- Born: 17 March 2000 (age 25) Victoria Island, Lagos State, Nigeria
- Years active: 2015–present
- Known for: Drawing
- Movement: Hyperrealism
- Website: artistchuka.com

= Patrick Chuka =

Nigerian artist

Patrick Chuka (born 17 March 2000), professionally known as Chu, is a Nigerian artist who primarily works with charcoal and ballpoint pen. He also paints with oil, pastel and acrylic, largely focusing his art on realism and some aspect of hyperrealism.

==Early life and education==
Chuka was born in Victoria Island, Lagos State in a family of four, where he is the first child. He is from Abba, Nwangele, Imo State, Nigeria. Due to family crises while growing up, his family relocated a lot, forcing him to change from one secondary school to another.
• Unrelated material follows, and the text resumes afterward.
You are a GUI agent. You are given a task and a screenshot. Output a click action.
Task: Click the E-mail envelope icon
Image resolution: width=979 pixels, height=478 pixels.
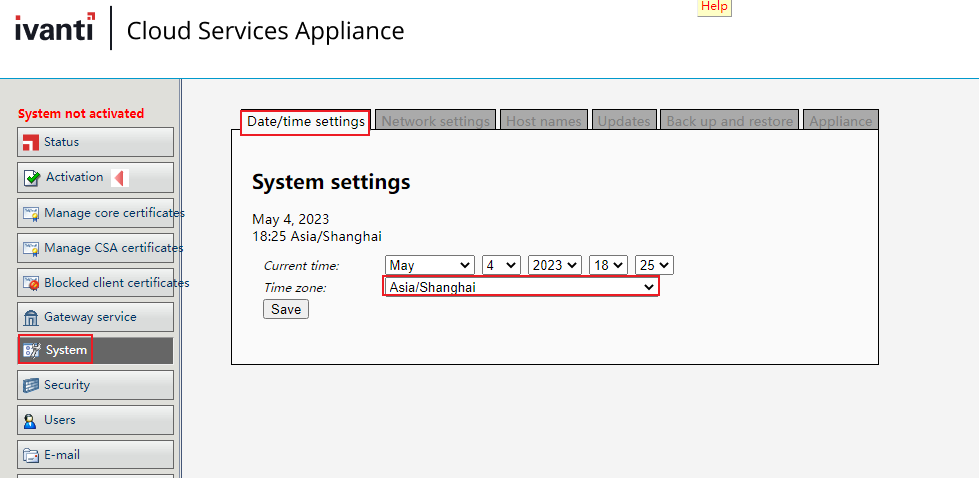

From 2010 to 2011, he went to Federal Government College, Odogbolu, Ogun State, Nigeria for his secondary school education, he moved to Top Highflyer College, Isolo, Lagos State, from 2012 to 2014, before moving again to Weenoble International School, Ejigbo, Lagos State, where he finally finished in 2015. He started making art at 15, immediately after graduating from secondary school. Chuka later moved to the United States with his family in 2018. He is currently a student of Berkeley City College, Berkeley, California, USA, where he is studying Biology.

==Style and philosophy==
Chuka works primarily with charcoal and ballpoint pen. He paints with oil, pastel, acrylic and also sculpt. He has drawn attention to trending topics such as feminism, marriage rights for minorities, LGBTQ rights and gender equality with his art.

In 2018, he explained why he gets angry when reading the Bible. He criticized Solomon for asking God for Wisdom.

==Features==
On 16 January 2018, Chuka had a drawing of his included in Brittle Paper in "14: An Anthology of Queer Art, Vol. 2: The Inward Gaze."

On 30 October, Patrick was featured on BBC.